Would you please repeat the data exactly as given?
____
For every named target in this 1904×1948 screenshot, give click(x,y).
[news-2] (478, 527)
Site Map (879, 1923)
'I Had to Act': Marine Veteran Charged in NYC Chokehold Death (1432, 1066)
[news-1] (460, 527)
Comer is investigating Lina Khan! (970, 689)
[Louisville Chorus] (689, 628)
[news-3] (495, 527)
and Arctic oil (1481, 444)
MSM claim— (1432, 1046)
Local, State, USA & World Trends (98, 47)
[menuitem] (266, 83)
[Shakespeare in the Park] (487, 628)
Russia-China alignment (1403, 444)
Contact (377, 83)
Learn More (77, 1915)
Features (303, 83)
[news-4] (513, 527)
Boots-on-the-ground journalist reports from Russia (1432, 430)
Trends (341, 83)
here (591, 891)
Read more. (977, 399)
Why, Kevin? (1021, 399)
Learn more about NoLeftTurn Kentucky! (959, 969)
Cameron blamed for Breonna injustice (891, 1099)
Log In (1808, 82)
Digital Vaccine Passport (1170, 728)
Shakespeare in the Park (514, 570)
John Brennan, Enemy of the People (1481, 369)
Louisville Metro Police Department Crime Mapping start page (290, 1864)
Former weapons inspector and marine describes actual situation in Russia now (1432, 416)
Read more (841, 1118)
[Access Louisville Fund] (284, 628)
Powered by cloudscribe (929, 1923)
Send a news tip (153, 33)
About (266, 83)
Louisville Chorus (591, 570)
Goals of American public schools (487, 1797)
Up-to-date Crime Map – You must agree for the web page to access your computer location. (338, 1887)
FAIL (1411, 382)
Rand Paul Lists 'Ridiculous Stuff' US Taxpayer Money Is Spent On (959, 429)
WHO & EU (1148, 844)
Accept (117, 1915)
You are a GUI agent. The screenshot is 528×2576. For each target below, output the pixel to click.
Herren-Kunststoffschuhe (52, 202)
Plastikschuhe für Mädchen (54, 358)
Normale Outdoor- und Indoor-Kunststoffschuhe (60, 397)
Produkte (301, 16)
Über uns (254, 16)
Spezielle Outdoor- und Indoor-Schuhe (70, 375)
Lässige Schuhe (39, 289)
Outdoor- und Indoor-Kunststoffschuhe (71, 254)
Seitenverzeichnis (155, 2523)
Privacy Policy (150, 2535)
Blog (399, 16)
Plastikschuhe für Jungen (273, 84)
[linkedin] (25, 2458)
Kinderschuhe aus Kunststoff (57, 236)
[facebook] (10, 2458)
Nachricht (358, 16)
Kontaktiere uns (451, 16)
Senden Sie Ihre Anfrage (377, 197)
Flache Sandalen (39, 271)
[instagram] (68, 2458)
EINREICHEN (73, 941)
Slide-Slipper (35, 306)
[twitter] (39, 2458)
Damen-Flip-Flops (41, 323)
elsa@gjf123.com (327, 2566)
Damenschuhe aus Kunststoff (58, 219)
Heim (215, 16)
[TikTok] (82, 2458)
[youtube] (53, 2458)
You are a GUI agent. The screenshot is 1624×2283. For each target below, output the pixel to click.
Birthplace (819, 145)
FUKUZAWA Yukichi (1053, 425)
____
Task solution:
For every named target in this 1904×1948 screenshot, give click(x,y).
[news-2] (478, 527)
Site Map (879, 1923)
'I Had to Act': Marine Veteran Charged in NYC Chokehold Death (1432, 1066)
[news-1] (460, 527)
Comer is investigating Lina Khan! (970, 689)
[Louisville Chorus] (689, 628)
[news-3] (495, 527)
and Arctic oil (1481, 444)
MSM claim— (1432, 1046)
Local, State, USA & World Trends (98, 47)
[menuitem] (266, 83)
[Shakespeare in the Park] (487, 628)
Russia-China alignment (1403, 444)
Contact (377, 83)
Learn More (77, 1915)
Features (303, 83)
[news-4] (513, 527)
Boots-on-the-ground journalist reports from Russia (1432, 430)
Trends (341, 83)
here (591, 891)
Read more. (977, 399)
Why, Kevin? (1021, 399)
Learn more about NoLeftTurn Kentucky! (959, 969)
Cameron blamed for Breonna injustice (891, 1099)
Log In (1808, 82)
Digital Vaccine Passport (1170, 728)
Shakespeare in the Park (514, 570)
John Brennan, Enemy of the People (1481, 369)
Louisville Metro Police Department Crime Mapping start page (290, 1864)
Former weapons inspector and marine describes actual situation in Russia now (1432, 416)
Read more (841, 1118)
[Access Louisville Fund] (284, 628)
Powered by cloudscribe (929, 1923)
Send a news tip (153, 33)
About (266, 83)
Louisville Chorus (591, 570)
Goals of American public schools (487, 1797)
Up-to-date Crime Map – You must agree for the web page to access your computer location. (338, 1887)
FAIL (1411, 382)
Rand Paul Lists 'Ridiculous Stuff' US Taxpayer Money Is Spent On (959, 429)
WHO & EU (1148, 844)
Accept (117, 1915)
You are a GUI agent. The screenshot is 528×2576. For each target below, output the pixel to click.
Herren-Kunststoffschuhe (52, 202)
Plastikschuhe für Mädchen (54, 358)
Normale Outdoor- und Indoor-Kunststoffschuhe (60, 397)
Produkte (301, 16)
Über uns (254, 16)
Spezielle Outdoor- und Indoor-Schuhe (70, 375)
Lässige Schuhe (39, 289)
Outdoor- und Indoor-Kunststoffschuhe (71, 254)
Seitenverzeichnis (155, 2523)
Privacy Policy (150, 2535)
Blog (399, 16)
Plastikschuhe für Jungen (273, 84)
[linkedin] (25, 2458)
Kinderschuhe aus Kunststoff (57, 236)
[facebook] (10, 2458)
Nachricht (358, 16)
Kontaktiere uns (451, 16)
Senden Sie Ihre Anfrage (377, 197)
Flache Sandalen (39, 271)
[instagram] (68, 2458)
EINREICHEN (73, 941)
Slide-Slipper (35, 306)
[twitter] (39, 2458)
Damen-Flip-Flops (41, 323)
elsa@gjf123.com (327, 2566)
Damenschuhe aus Kunststoff (58, 219)
Heim (215, 16)
[TikTok] (82, 2458)
[youtube] (53, 2458)
You are a GUI agent. The screenshot is 1624×2283. For each target below, output the pixel to click.
Birthplace (819, 145)
FUKUZAWA Yukichi (1053, 425)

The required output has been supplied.